The play’s four characters are engaged in life struggles in two very separated settings.  John, a Harvard graduate, a PhD student at Princeton,  and a wealthy man, has cerebral palsy, and, limited to his wheel chair, interviews Jess, a Black woman.  Jess is a Princeton graduate, but for unclear reasons, is  struggling to make ends meet with several bartender jobs.  The other twosome are Eddie, an unemployed Hispanic truck driver sober for 12 years and married to Ani for ‘twenty and nearly one more’.  Ani, a Polish immigrant, is confined to a wheelchair after an accident resulted in quadriplegia and amputations.

These two couples engage in extended dialogues, often funny and often bitter, as they struggle to navigate a world characterized by the inequities of privilege and poverty, education and its lack, ableness and disability, sobriety and addiction.  Eddie introduces the play in a prologue, and the final scene finds him and Jess tentatively and haltingly perhaps beginning a new life together.  Majok specifically calls for casting of individuals who are both diverse and living with the disabilities portrayed on the stage.

This was a powerful play to read and  to be confronted with the harsh realities of living for those less fortunate in the lottery of Life.  The play premiered at the Williamstown Festival in 2016 and off Broadway in 2018.  When it premiered on Broadway in 2023, the New York Times theater critic wrote the following:  “This play left me breathless, and I’m not just using a manner of speech.

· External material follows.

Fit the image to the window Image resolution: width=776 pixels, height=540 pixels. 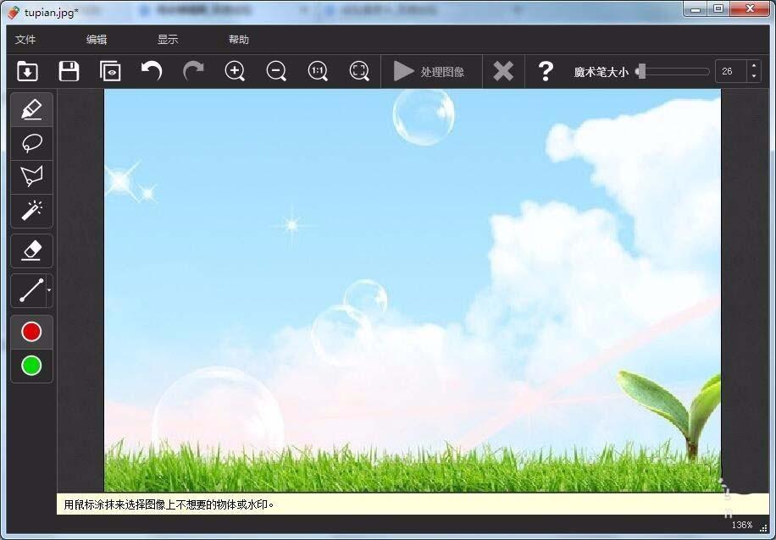pyautogui.click(x=359, y=71)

As I made my way through the crowd of people exiting the theater, I took hard, shallow breaths, knowing that one deep inhale could set off a downpour of tears. This production either broke or mended something in me; I felt — brilliantly, painfully, cathartically — near the point of physical exhaustion.

I hope to someday see this play performed, but until then, I look forward to see how Majok handles Fitzgerald’s great novel as it moves to the stage.